Reproduce the records from the line with "You are a GUI" up to and including the line with "tap(88, 359)", and leave the pictures out.

**Exercise materials**
* START *

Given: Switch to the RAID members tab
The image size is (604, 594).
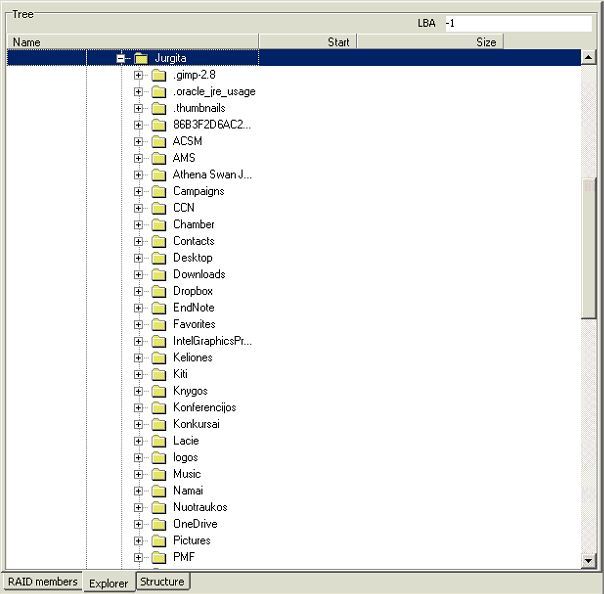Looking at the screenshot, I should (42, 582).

* END *
* START *

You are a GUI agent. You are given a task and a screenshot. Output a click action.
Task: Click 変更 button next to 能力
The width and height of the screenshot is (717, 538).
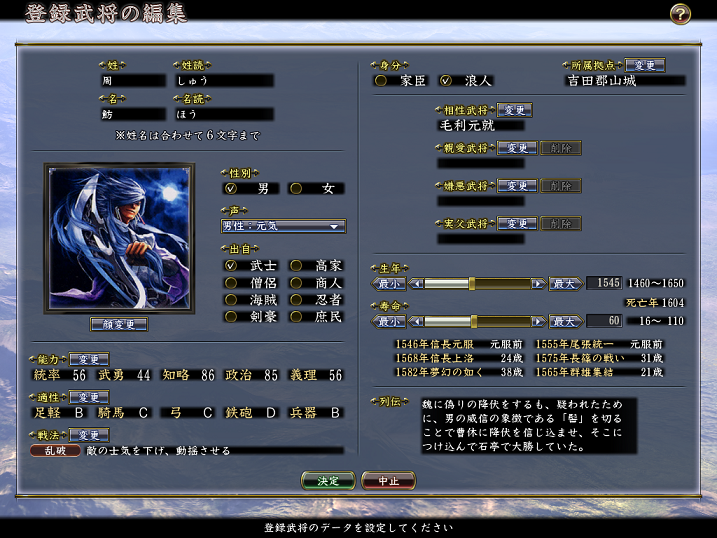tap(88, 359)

* END *

**Result of this exercise**
You are a GUI agent. You are given a task and a screenshot. Output a click action.
Task: Click 変更 button next to 能力
The width and height of the screenshot is (717, 538).
tap(88, 359)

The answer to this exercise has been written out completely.